Description:
Researchers at TGen and Northern Arizona University have developed a multi-agent multi-locus amplicon sequencing protocol encompassing 79 targets aimed at detecting the presence or absence of five major biothreat agents: Burkholderia pseudomallei, Burkholderia mallei, Bacillus anthracis, Yersinia pestis and Francisella tularensis, as well as the presence and sequence of plasmids, virulence factors, antimicrobial resistance factors, and sequence variant loci for near-neighbor species differentiation with high sensitivity and specificity. The multiple amplicon sequencing system has a low limit of detection while still distinguishes distinguishing between a biothreat agent and its near-neighbor species using both amplification of positive/negative criteria and qualitative analysis of sequence within the amplicons. The multi-agent assay, consisting of two multiplex amplification reactions, was validated against a diverse subset of target agent and near neighbor panels that were previously used to validate assays targeting individual agents. The screening panel of target organism strains as well as near-neighbor strains allowed for differentiation with 100% sensitivity for all target agents and 91-100% specificity.
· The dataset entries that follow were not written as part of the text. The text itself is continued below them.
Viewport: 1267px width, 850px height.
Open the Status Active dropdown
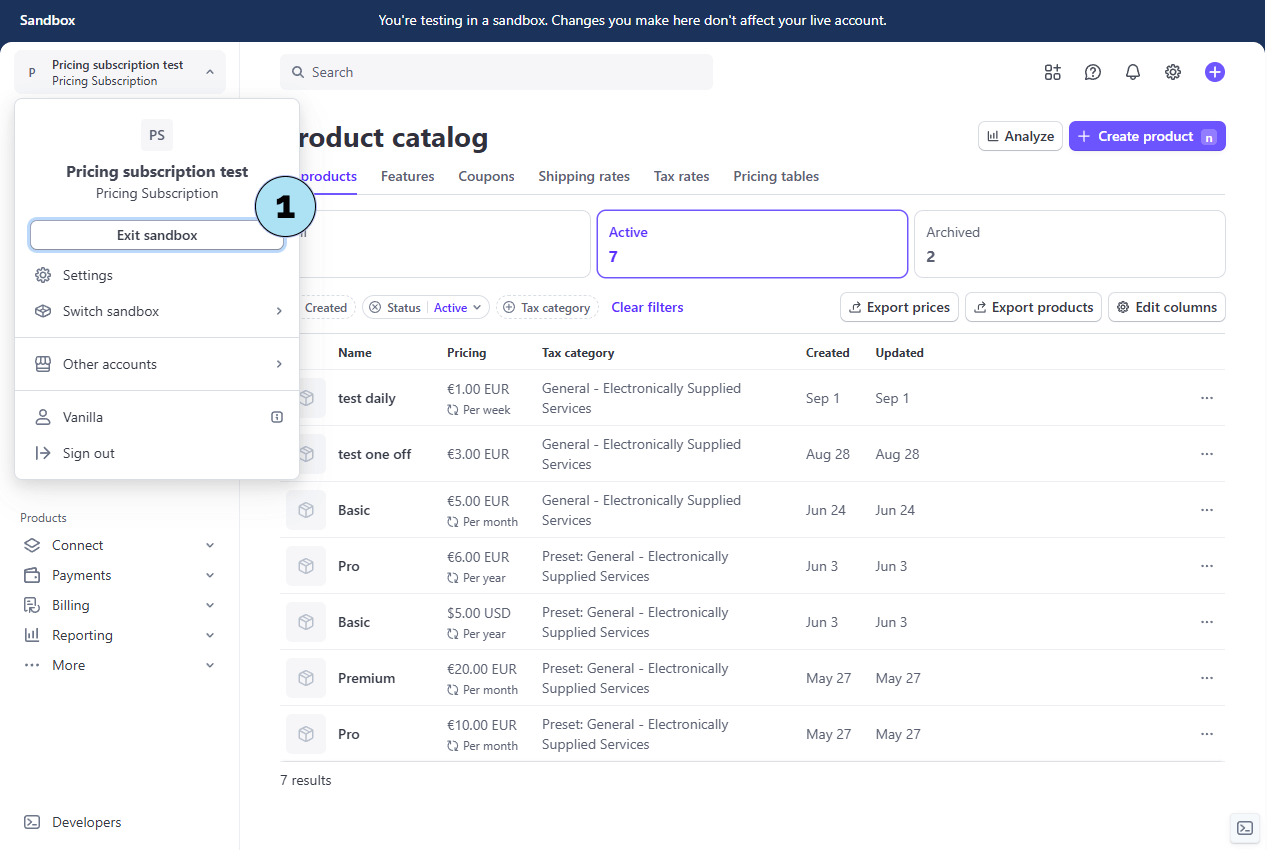click(x=457, y=308)
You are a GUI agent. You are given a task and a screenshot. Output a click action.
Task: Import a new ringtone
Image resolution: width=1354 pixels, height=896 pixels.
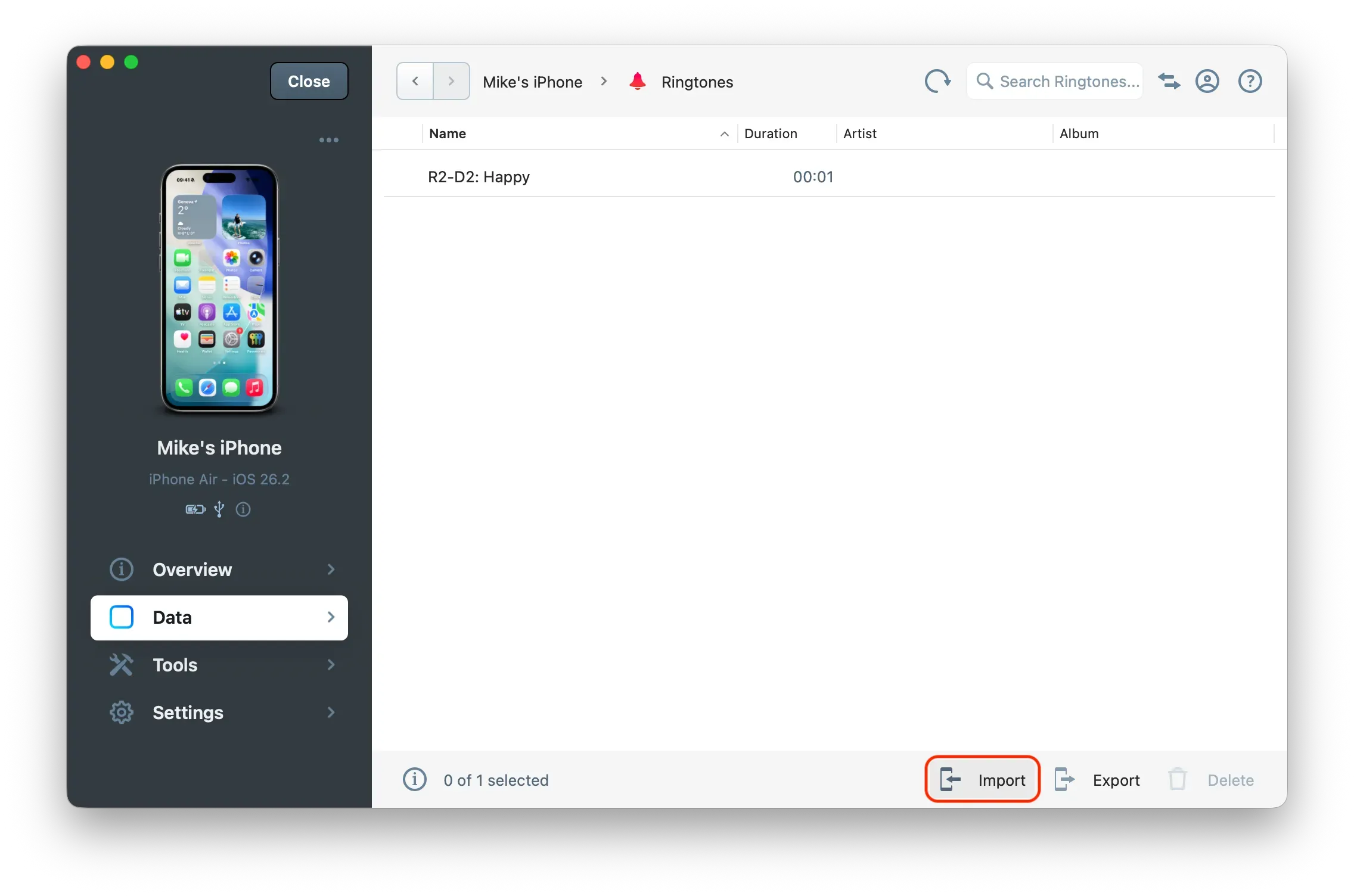point(982,779)
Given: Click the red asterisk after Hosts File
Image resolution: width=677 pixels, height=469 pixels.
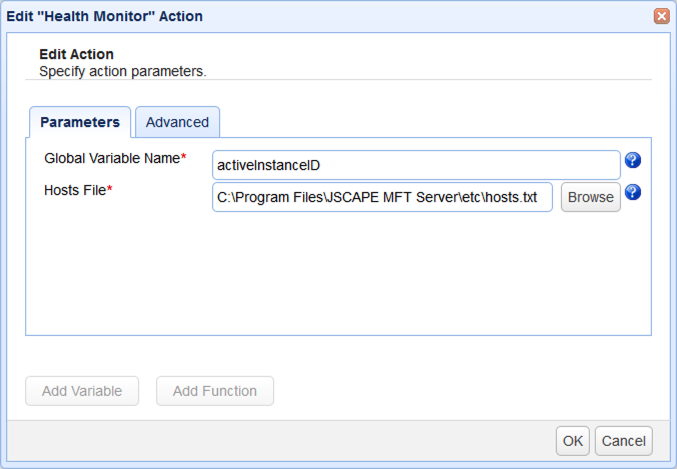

B. pseudomallei, B. mallei, B. anthracis, Y. pestis and F. tularensis are all Tier 1 select agents, posing a potentially severe threat to public health. Current surveillance methods used by civilian healthcare, government, and military institutions rely upon single locus PCR techniques that allow for only presence/absence of SA results, which has been known to lead to false positives, especially due to the complexity of environmental samples including huge numbers of microorganisms, many of which can be highly similar target pathogens. With the cost of sequencing decreasing and the ability to combine higher and higher numbers of samples on a single run, amplicon sequencing provides a cost effective alternative to individual PCR methods. Targeted amplicon sequencing utilizing a universal amplicon indexing scheme provides a superior alternative to the current single locus PCR systems and enables the detection of multiple biothreat agents across multiple samples with a single sequencing run, as well as the flexibility to adapt for detecting new biothreat agents and signatures.